**What you are asked to do:**
The records below must be transcribed precisely and in full.

**Supplied entries:**
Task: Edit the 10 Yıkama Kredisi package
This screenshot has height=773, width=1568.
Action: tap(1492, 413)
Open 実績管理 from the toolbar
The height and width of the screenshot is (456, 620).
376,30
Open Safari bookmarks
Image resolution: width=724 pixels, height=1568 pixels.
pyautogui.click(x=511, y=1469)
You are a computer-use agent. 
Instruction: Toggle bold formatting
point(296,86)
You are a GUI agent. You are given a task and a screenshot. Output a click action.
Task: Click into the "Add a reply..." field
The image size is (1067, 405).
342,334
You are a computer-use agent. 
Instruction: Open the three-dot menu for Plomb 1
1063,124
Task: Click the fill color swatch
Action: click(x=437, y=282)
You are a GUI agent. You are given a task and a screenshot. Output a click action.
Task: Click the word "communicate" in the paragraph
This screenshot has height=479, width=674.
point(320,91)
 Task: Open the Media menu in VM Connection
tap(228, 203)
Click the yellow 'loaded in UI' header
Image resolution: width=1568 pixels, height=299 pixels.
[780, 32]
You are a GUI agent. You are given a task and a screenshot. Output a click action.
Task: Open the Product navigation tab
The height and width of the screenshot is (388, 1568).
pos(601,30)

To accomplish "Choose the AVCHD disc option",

**Exercise answer:**
Task: Edit the 10 Yıkama Kredisi package
This screenshot has height=773, width=1568.
Action: tap(1492, 413)
Open 実績管理 from the toolbar
The height and width of the screenshot is (456, 620).
376,30
Open Safari bookmarks
Image resolution: width=724 pixels, height=1568 pixels.
pyautogui.click(x=511, y=1469)
You are a computer-use agent. 
Instruction: Toggle bold formatting
point(296,86)
You are a GUI agent. You are given a task and a screenshot. Output a click action.
Task: Click into the "Add a reply..." field
The image size is (1067, 405).
342,334
You are a computer-use agent. 
Instruction: Open the three-dot menu for Plomb 1
1063,124
Task: Click the fill color swatch
Action: click(x=437, y=282)
You are a GUI agent. You are given a task and a screenshot. Output a click action.
Task: Click the word "communicate" in the paragraph
This screenshot has height=479, width=674.
point(320,91)
 Task: Open the Media menu in VM Connection
tap(228, 203)
Click the yellow 'loaded in UI' header
Image resolution: width=1568 pixels, height=299 pixels.
[780, 32]
You are a GUI agent. You are given a task and a screenshot. Output a click action.
Task: Open the Product navigation tab
The height and width of the screenshot is (388, 1568).
pos(601,30)

To accomplish "Choose the AVCHD disc option",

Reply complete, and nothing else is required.